Jukin only submitted copyright registration certificates for two of the subject videos and it presented to the court no licensing agreements granting it rights to the subject videos. Equals Three provided the copyright registration numbers for 18 of the 19 subject videos.

==Opinion==
In determining if a work is fair use the court considers the following factors under 17 U.S.C. § 107:
1. The purpose and character of the use, including whether such use is of a commercial nature or is for nonprofit educational purposes
2. The nature of the copyrighted work
3. The amount and substantiality of the portion used in relation to the copyrighted work as a whole
4. the effect of the use upon the potential market for or value of the copyrighted work.

Equals Three argues that "the episodes are transformative because they are parodies of the Jukin videos," while Jukin argues that they are not parodies "because they do not critique Jukin's videos." The court said the episodes comment upon or criticize Jukin's videos by highlighting their ridiculousness by creating fictionalized narratives of how the events transpired, using similes, or by directly mocking the depicted events and people within the videos. Equals Three's use of Jukin's videos is admittedly commercial, but the commercial nature of the use is outweighed by the transformativeness.

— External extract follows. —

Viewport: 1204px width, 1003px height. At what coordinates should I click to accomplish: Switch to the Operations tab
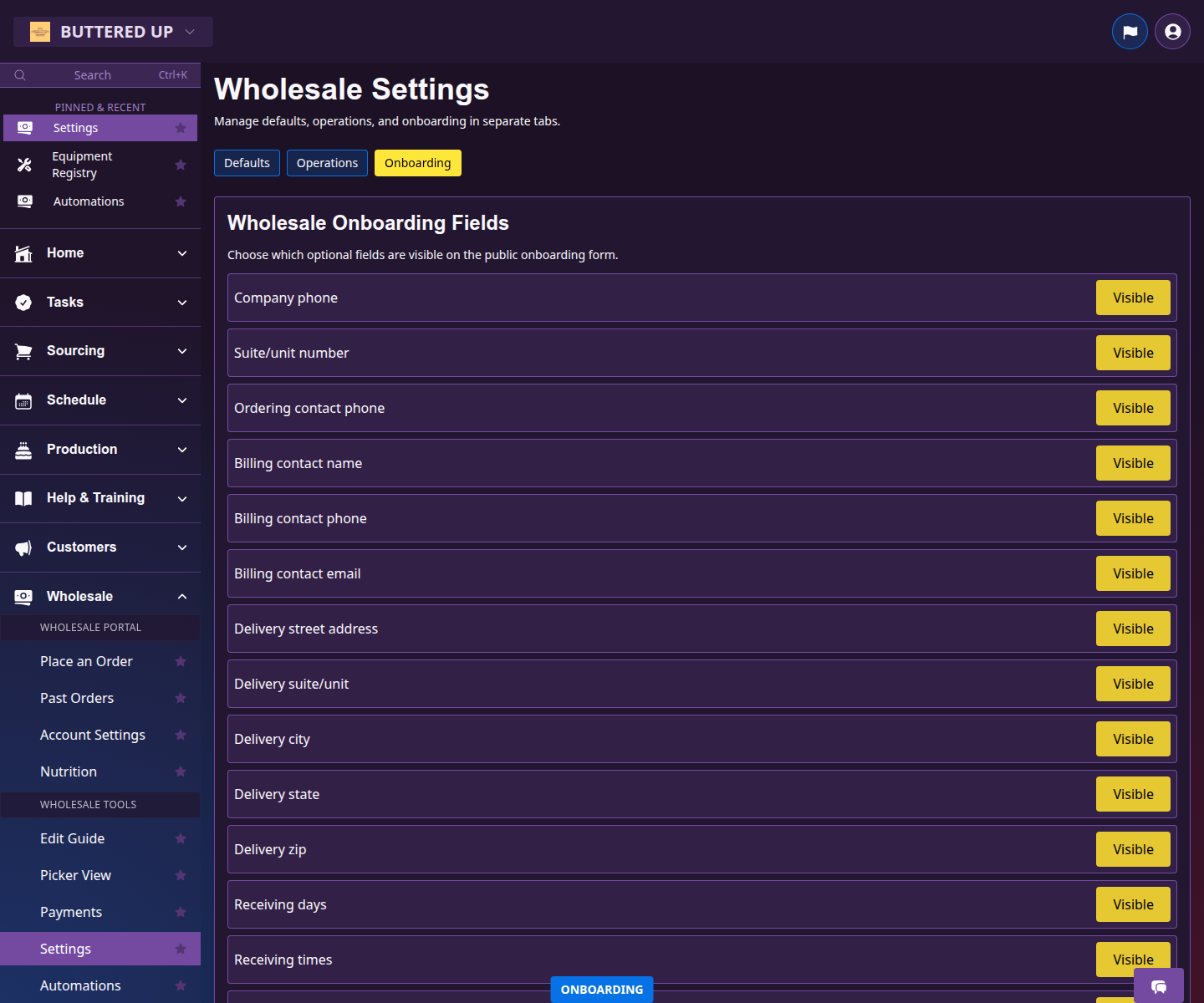327,163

The court found that the video use in the episode Sheep to Balls, where a person buys a phone and drops it, was not transformative and is not fair use. Other than Sheep to Balls, the court did not find any evidence that Equals Three did not in good faith believe that it was making fair use of Jukin's videos and the Equals Three videos to be highly transformative, weighing in favor of fair use.

For the nature of the copyrighted work, the court found Jukin's work to be creative. Jukin's videos were all published before Equals Three used them. The court finds this factor not particularly important where the new work is highly transformative.

For the substantiality Jukin argues Equals Three uses the most important parts of the videos and Equals Three argues that it uses no more of Jukin's videos than is necessary to achieve its purpose of criticizing and commenting. The court side with Equals Three where they used no more than necessary to allow the host's jokes, comments, and criticisms, favoring fair use.

For the potential market Jukin alleges that Equals Three frequently copies its videos during the time when they are most valuable. Equals Three argues that there is no way for a viewer to share a source video contained in an Equals Three episode without having the viewer watch the entire episode. The court finds that the transformative nature of the video makes cognizable market harm less likely with no actual evidence of any such harm.

The court granted Jukin's motion for summary judgment to the extent that Jukin asserts that the video "Sheep to Balls" is not a fair use and entered a partial judgement. But for all other videos the Court denies Jukin's motion for summary judgment.